For teams that prefer flat-rate, the four-tier Token Plan goes from $63.36/yr (Lite, 720M credits) to $1,056/yr (Max, 19.2B credits) — and is compatible with Claude Code, OpenCode, and Kilo as drop-in scaffolds.
Should you use MiMo V2.5? Pros, cons, and who it's for.
Strengths
- Best-in-class token efficiency on agentic tasks (40–60% fewer tokens than Claude Opus 4.6).
- Genuine 1M-token usable context — doesn't collapse past 512K like most rivals.
- Native multimodal in a single model (image, video, audio, text).
- Open weights on Hugging Face — self-hostable, fine-tunable.

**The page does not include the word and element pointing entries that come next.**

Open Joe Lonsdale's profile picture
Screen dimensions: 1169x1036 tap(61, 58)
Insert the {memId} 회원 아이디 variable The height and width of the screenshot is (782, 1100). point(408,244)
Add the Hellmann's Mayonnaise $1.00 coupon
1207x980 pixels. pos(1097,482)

- "Harness awareness" — actively manages its own context across thousands of tool calls.
- Drop-in compatible with Claude Code, OpenCode, Kilo.
Weaknesses
- Trails on broad-reasoning benchmarks (HLE, GDPVal-AA) — coding-first by design.
- Self-reported figures on token efficiency need independent replication.

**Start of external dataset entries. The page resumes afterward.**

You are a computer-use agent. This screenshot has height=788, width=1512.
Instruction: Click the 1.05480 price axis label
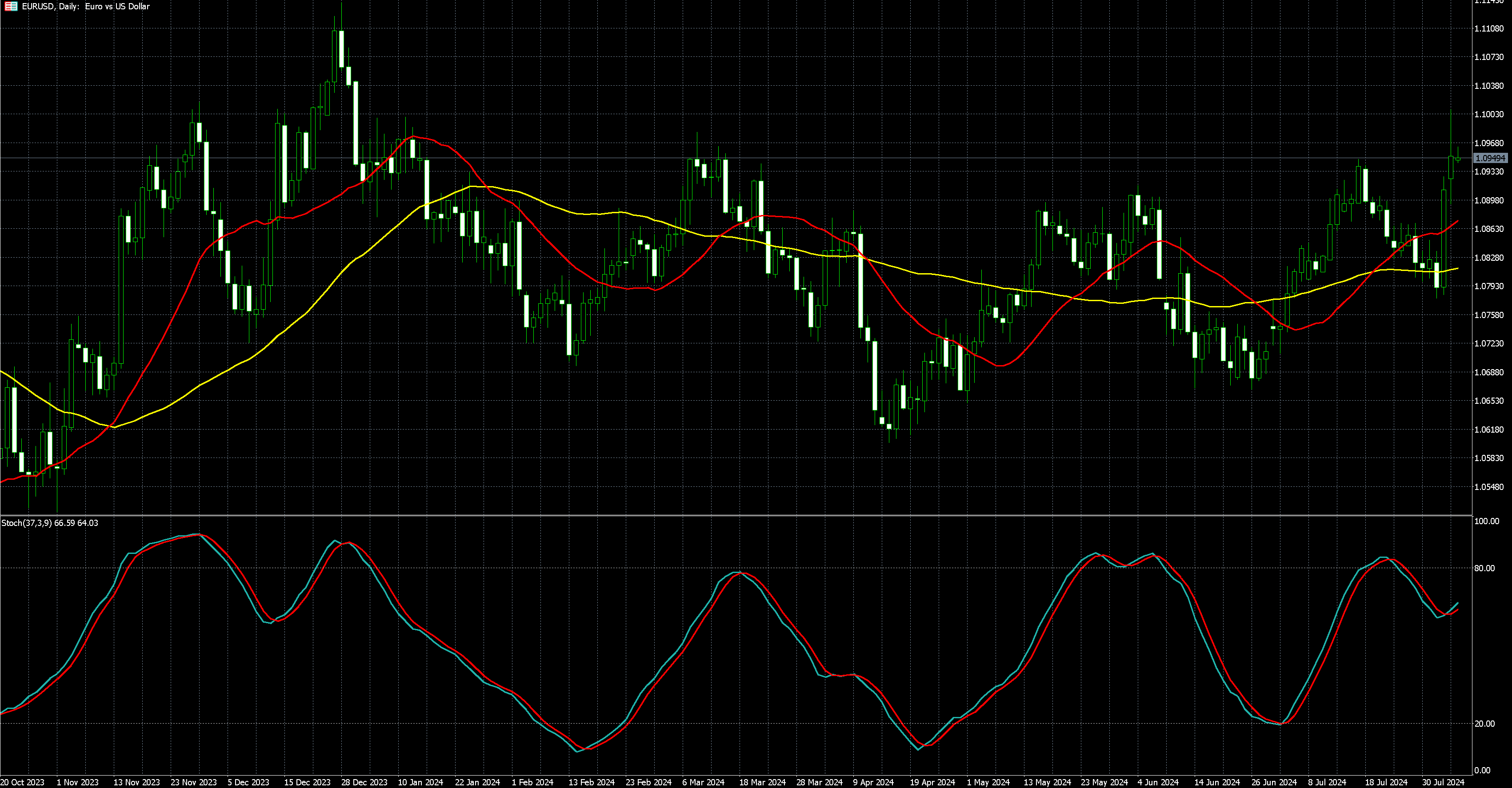1488,487
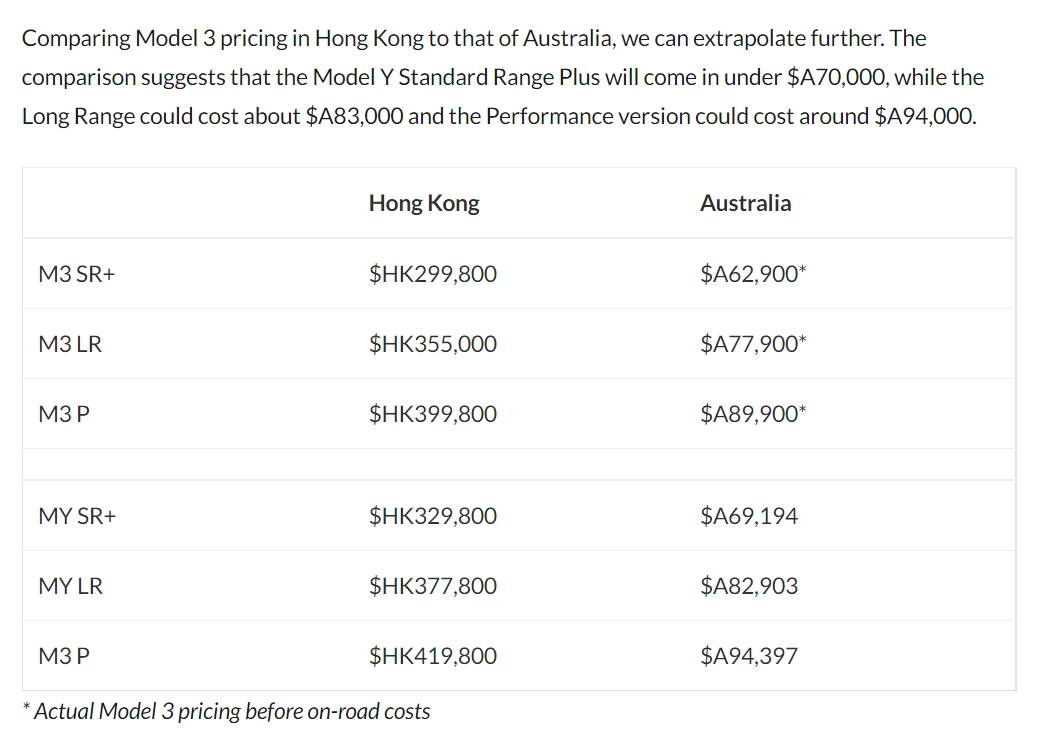
Task: Select the MY SR+ row label
Action: click(x=77, y=516)
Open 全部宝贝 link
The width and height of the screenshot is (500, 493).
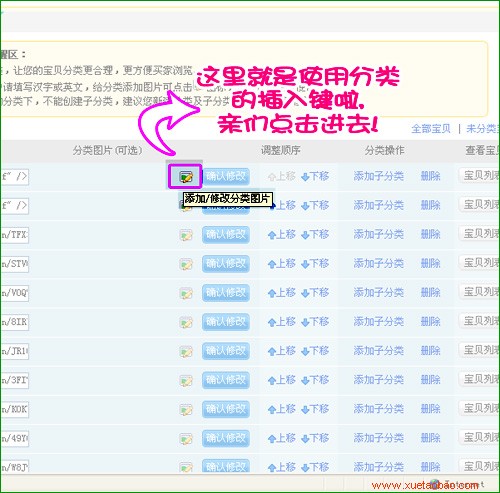coord(431,129)
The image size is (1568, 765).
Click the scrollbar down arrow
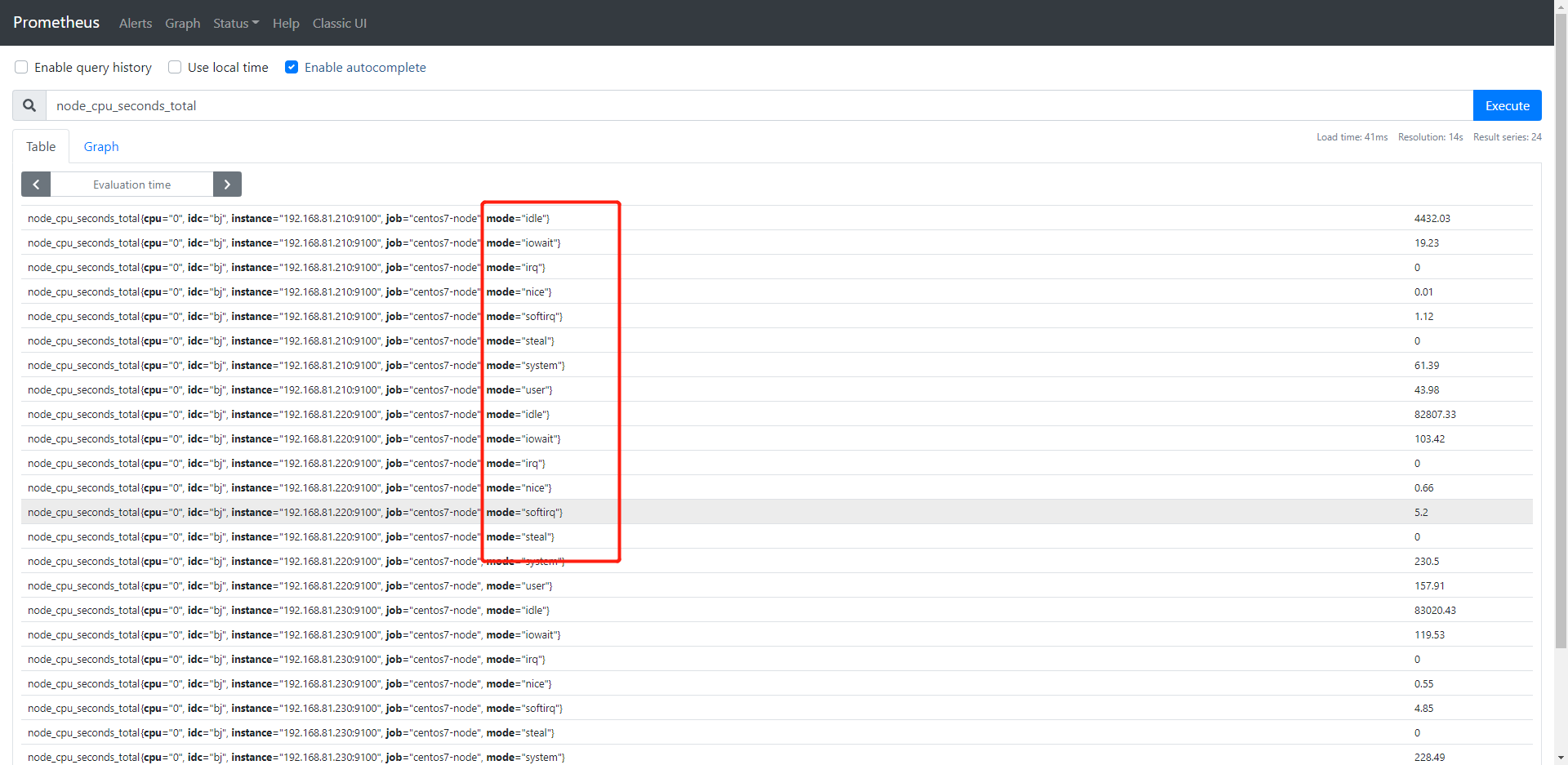click(1561, 758)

- Hosted infrastructure outside China is still maturing — latency varies.
- Tool-call ecosystem and harness integrations less battle-tested than Claude or GPT.
- Documentation and community support still catching up to Western providers.
Who should use MiMo V2.5
If you are building agentic coding workflows — long-horizon, multi-tool, repo-scale — and your unit economics depend on token cost, MiMo V2.5-Pro is now on the shortlist. Same goes for any team running multimodal agents with heavy video or document understanding.
Who should stick with Claude or GPT
If your primary workload is broad-reasoning chat, research synthesis, or general knowledge work, Claude Opus 4.7 and GPT-5.5 still hold the edge. The Western models also have more mature tool ecosystems, longer track records of stability under production load, and stronger guarantees around enterprise data handling.
Frequently asked questions
Is MiMo V2.5 actually open source?
Is MiMo V2.5 better than Claude Opus 4.7?
How much does MiMo V2.5 cost via API?
Can I use MiMo V2.5 with Claude Code or OpenCode?
What hardware do I need to self-host MiMo V2.5?
What is "harness awareness" and why does it matter?
The open-source frontier just moved.
MiMo V2.5 is not a Claude Opus replacement for every workload — but for agentic coding at scale, it is the new cost-adjusted leader, and the gap to closed-source frontier is officially within rounding distance. We will be tracking real-world replication, third-party benchmarks, and ecosystem adoption as it evolves.